Pendant les renégociations, les parties doivent continuer à respecter leurs obligations.

Ces dispositions en matière de changement de circonstances sont supplétives, aussi bien en ce qui concerne le principe que leurs modalités d’application. Les parties peuvent donc toujours supprimer ou adapter dans leur contrat le droit à la renégociation et modification du contrat.

Exemple

Un ébéniste s’engage en début d’année à doter un immeuble de bureaux de mobilier de bureau fait main pour l’automne. Il convient à ce sujet avec son client d’un prix fixe pour lequel il se base toutefois sur les prix du bois du moment.

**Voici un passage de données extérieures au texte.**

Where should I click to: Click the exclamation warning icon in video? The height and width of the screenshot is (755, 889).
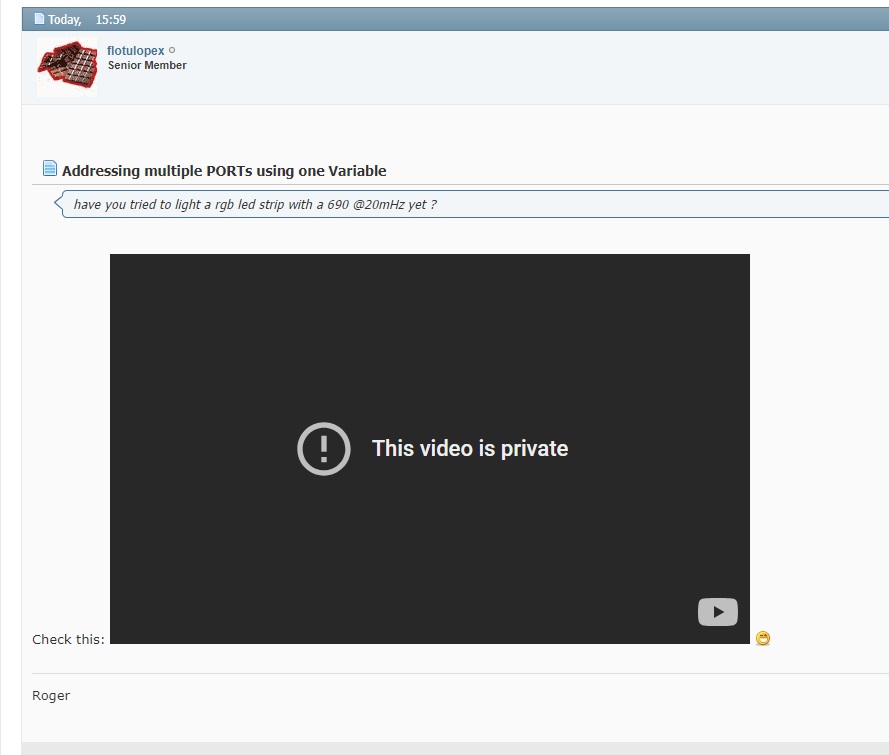(x=324, y=449)
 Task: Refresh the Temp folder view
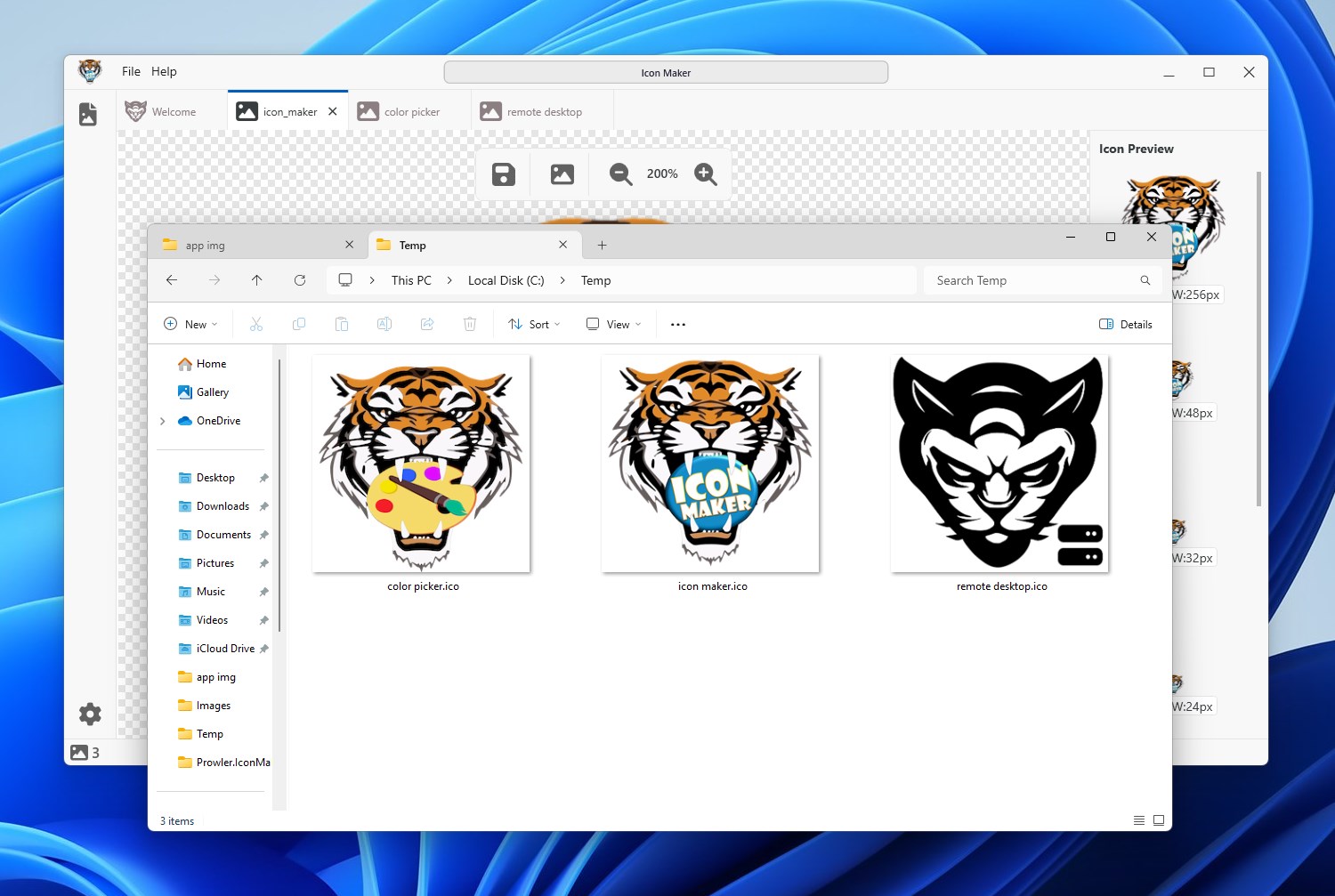(x=300, y=279)
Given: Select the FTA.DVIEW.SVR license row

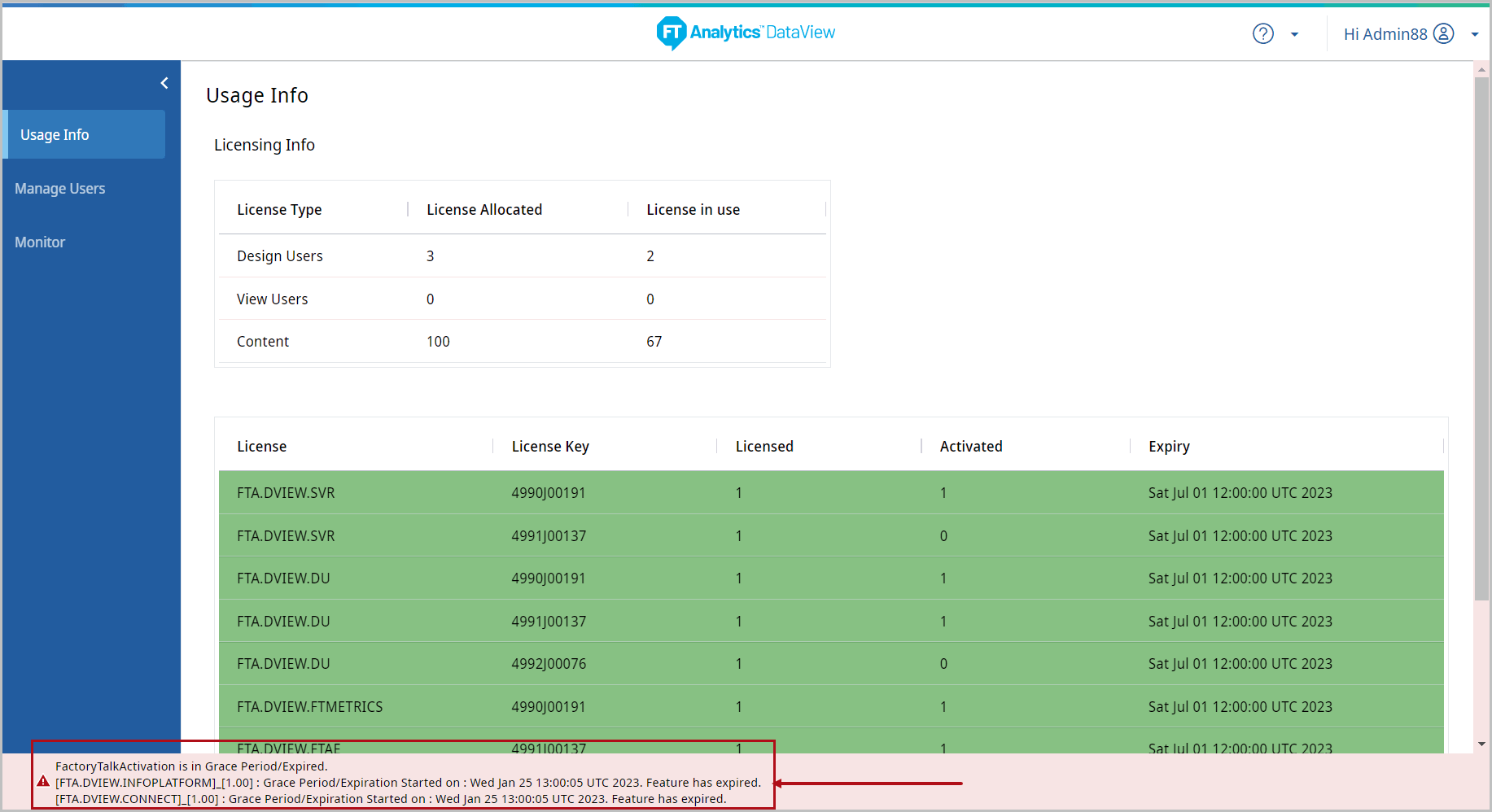Looking at the screenshot, I should click(x=286, y=492).
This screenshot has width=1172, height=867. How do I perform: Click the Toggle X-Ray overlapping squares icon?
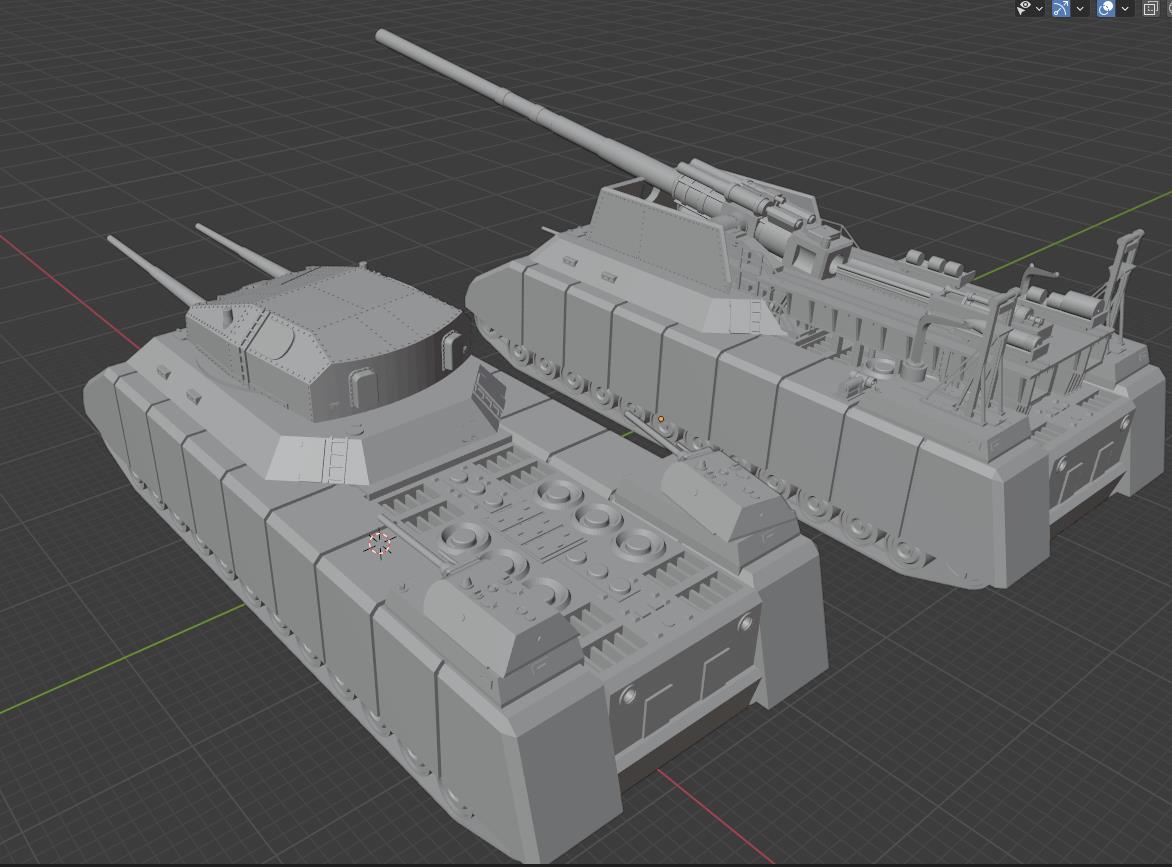(x=1150, y=8)
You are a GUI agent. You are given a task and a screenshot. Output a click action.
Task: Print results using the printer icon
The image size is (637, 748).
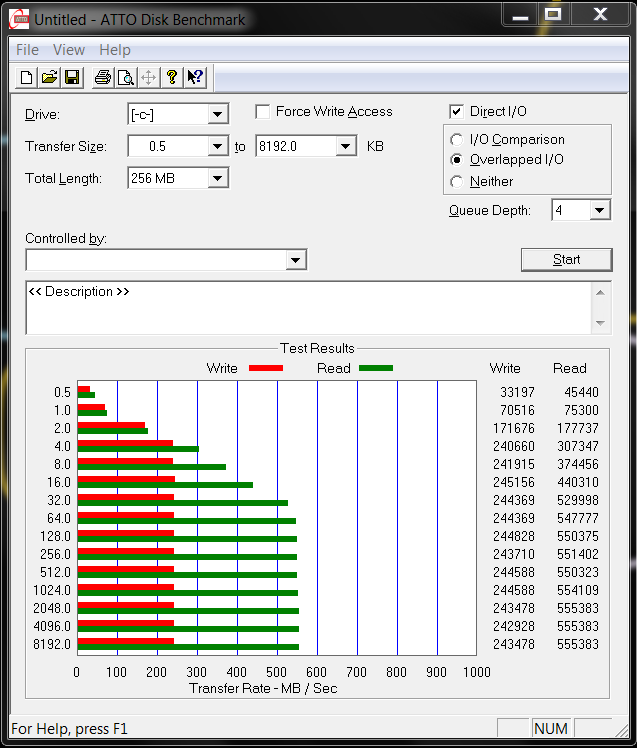(x=102, y=78)
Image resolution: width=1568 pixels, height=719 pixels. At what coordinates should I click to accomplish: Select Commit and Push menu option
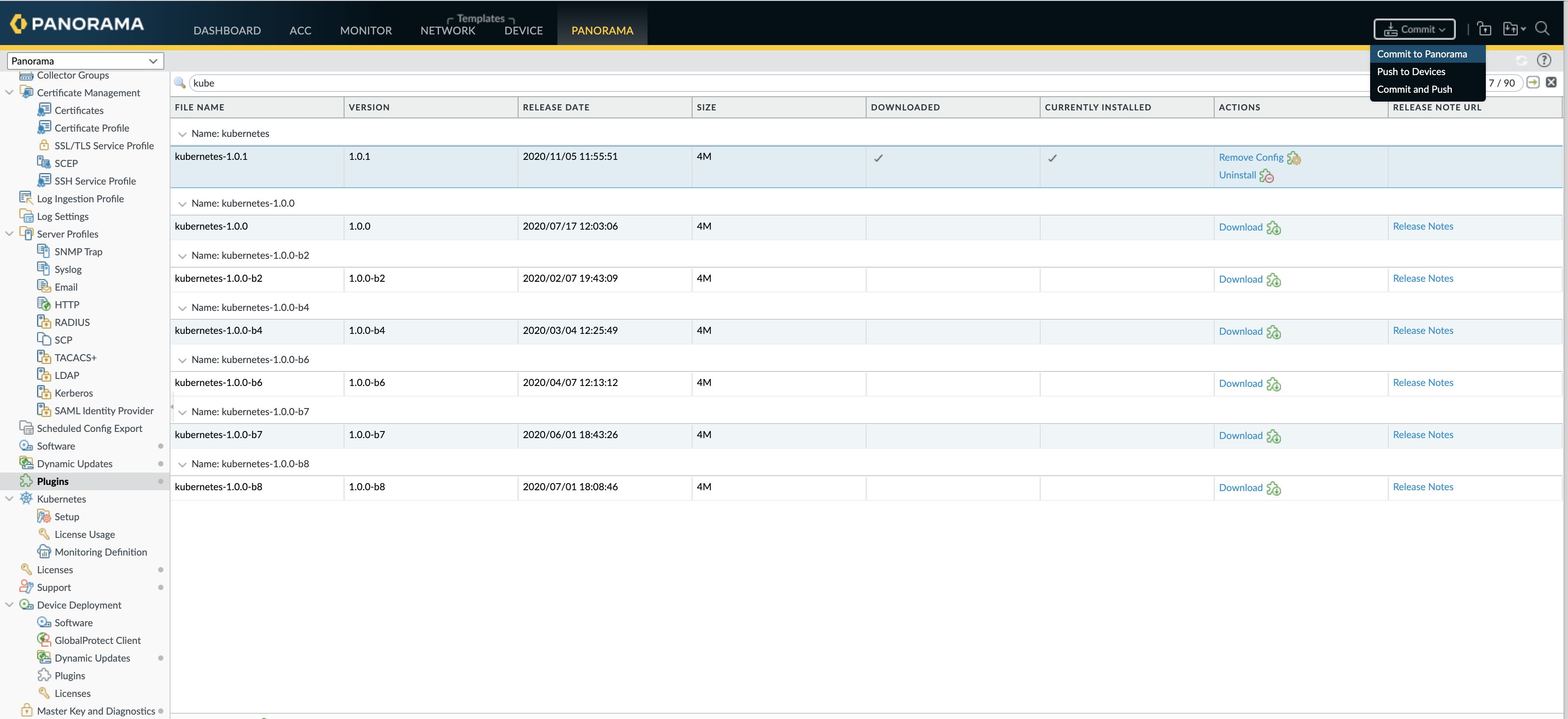point(1414,89)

Entre la date du contrat et l’exécution des travaux, le prix du bois choisi augmente de 150%, si bien que l’ébéniste ne peut plus retirer le moindre bénéfice du projet.

Ancien droit

L’exécution des obligations de l’ébéniste, à savoir la réalisation du mobilier de bureau, est bien moins rentable en raison de la hausse de prix, mais n’est certainement pas devenue impossible.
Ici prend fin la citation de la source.